Snoqualmie Mayor Matt Larson has been a long term supporter of the Museum.  He was instrumental in the land exchange that created today's museum campus.  Declaring Sunday, May 28th, 2017, "Northwest Railway Museum Day," the Mayor went on to praise the work of the volunteers, trustees, and staff in developing the museum.

King County Councilmember Kathy Lambert and City of North Bend Mayor Ken Hearing talked about the great progress made in developing the museum, and the great role it plays in community development.  They both congratulated the Museum on making a plan and following through, especially giving the two decades it has taken to fulfill, thereby allowing 50 years of excursion service.

Speaking on behalf of United States Senator Patty Murray, Ms. Nataly Morales mentioned the recent awards from the Association of King County Historical Organizations.  Ms. Morales went on present a letter from Senator Murray commending the Museum for 50 years of public programs, and, "the role of staff, community and funding organizations" in making the dream a reality.

REC classroom.
Following the presentations, visitors and guests boarded the first regular excursion train of the next 50 years bound for North Bend, the Railway History Center, and Snoqualmie Falls.  At the history center, visitors were invited into the new classroom in the Railway Education Center where the 50th Birthday cake was serviced to everyone who rode the train on Sunday. For the young - and the young at heart - it was a dream come true: they got to have some cake and eat it too.

Here's to the next 50 years!

The stunning view from bridge 31.3 at Snoqualmie Falls.  Clear skies and
86 degrees added to the beauty of this very special day.

Wednesday, May 24, 2017

Most Endangered Places 2017


Northern Pacific Railway Parlor Car 1799 listed for 2017.

The Washington Trust for Historic Preservation is, "dedicated to saving the places that matter in Washington State and promoting sustainable and economically viable communities through historic preservation."  In each of the last 25 years, the Washington Trust has listed the Most Endangered Places, which are historic resources including buildings, vessels, and viewscapes threatened by redevelopment, environmental deterioration, or other influences.  The list is intended to raise awareness about these threatened or endangered resources, and is created through a public nomination process.

The 2017 list was announced on Saturday, May 20th at the Vintage Washington reception held in the St. Edward State Park Seminary Building in Kenmore, a facility itself included in the 2012 Most Endangered list. Included in this year's list is former Northern Pacific Railway parlor car 1799, now a beach-front cottage on Whidbey Island.

Dataset items:

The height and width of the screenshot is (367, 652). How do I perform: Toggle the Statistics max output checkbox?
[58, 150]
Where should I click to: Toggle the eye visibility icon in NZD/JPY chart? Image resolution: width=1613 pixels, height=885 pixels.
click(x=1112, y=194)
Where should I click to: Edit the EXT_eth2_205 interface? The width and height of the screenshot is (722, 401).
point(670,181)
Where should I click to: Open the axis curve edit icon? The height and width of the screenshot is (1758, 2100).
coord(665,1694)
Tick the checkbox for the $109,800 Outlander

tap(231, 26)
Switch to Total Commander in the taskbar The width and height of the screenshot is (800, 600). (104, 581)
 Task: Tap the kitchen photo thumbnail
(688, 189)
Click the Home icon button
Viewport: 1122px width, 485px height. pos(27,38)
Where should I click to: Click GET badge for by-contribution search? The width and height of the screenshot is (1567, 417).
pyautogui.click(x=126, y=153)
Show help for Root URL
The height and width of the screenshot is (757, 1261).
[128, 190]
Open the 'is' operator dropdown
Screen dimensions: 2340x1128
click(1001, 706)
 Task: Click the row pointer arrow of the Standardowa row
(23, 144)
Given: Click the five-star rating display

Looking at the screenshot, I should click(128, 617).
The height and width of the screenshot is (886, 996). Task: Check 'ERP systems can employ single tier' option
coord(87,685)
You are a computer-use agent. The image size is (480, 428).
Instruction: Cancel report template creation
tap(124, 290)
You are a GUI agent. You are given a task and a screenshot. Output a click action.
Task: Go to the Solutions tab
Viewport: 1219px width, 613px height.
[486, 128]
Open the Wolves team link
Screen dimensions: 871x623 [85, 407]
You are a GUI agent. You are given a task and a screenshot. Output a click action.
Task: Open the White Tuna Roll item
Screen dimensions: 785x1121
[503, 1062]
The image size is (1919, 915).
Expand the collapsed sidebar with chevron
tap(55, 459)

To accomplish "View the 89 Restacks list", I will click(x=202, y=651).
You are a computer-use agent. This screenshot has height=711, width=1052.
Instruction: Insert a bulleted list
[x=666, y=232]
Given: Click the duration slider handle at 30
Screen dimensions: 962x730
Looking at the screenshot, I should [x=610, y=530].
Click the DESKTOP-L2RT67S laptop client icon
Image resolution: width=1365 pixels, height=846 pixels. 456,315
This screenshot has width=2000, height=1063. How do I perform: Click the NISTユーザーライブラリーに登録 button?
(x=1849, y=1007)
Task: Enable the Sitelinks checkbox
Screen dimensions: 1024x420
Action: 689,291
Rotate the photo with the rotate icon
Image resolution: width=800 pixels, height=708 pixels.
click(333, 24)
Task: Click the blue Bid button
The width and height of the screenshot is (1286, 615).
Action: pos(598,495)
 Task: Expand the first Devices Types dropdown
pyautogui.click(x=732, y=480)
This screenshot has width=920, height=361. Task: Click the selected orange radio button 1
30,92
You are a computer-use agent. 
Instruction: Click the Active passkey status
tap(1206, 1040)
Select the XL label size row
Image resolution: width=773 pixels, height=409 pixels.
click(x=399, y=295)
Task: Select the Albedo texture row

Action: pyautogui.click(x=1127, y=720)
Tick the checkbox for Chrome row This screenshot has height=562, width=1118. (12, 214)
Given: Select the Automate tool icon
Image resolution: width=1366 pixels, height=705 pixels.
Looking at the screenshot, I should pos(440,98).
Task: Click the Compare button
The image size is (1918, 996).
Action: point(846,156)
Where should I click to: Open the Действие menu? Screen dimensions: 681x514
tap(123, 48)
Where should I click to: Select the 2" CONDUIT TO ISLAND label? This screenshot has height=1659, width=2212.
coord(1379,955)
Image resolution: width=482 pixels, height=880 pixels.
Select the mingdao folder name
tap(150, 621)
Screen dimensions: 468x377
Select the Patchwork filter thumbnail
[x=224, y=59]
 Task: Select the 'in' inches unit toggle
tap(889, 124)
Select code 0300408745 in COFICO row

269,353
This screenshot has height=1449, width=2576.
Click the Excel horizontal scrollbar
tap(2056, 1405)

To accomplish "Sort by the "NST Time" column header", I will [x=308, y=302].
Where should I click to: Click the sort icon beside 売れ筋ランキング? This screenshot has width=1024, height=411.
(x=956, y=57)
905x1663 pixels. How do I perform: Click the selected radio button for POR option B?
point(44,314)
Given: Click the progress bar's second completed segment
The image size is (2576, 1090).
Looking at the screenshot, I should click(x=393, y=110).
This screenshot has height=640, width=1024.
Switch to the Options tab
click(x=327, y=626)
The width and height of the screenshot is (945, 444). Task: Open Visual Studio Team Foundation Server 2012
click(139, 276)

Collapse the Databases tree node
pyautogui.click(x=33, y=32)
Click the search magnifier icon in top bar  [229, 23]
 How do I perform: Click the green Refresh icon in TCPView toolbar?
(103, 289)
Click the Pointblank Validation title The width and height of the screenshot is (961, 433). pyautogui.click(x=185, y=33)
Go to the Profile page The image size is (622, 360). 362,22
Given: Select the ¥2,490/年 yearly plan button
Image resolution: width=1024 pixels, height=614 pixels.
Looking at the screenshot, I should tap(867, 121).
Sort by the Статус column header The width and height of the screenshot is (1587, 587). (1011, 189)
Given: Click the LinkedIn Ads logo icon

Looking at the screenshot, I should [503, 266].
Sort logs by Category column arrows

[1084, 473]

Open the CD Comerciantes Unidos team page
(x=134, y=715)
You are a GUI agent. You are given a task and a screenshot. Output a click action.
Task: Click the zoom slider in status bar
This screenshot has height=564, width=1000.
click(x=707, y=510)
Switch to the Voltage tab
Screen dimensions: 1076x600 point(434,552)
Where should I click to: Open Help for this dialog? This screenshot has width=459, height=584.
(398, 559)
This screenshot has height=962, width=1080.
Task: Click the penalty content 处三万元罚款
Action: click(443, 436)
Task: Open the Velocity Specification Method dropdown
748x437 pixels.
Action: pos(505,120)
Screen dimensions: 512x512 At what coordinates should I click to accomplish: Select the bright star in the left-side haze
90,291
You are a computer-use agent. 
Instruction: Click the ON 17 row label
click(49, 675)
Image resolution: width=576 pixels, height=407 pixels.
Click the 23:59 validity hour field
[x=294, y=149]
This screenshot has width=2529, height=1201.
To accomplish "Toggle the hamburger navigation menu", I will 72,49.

* Short exercise: Rewrite the railway museum text starting at "Here's to the" and ending at "very special day.", switching "stunning" to "breathtaking".

* Response to this exercise:
Here's to the next 50 years!

The breathtaking view from bridge 31.3 at Snoqualmie Falls.  Clear skies and
86 degrees added to the beauty of this very special day.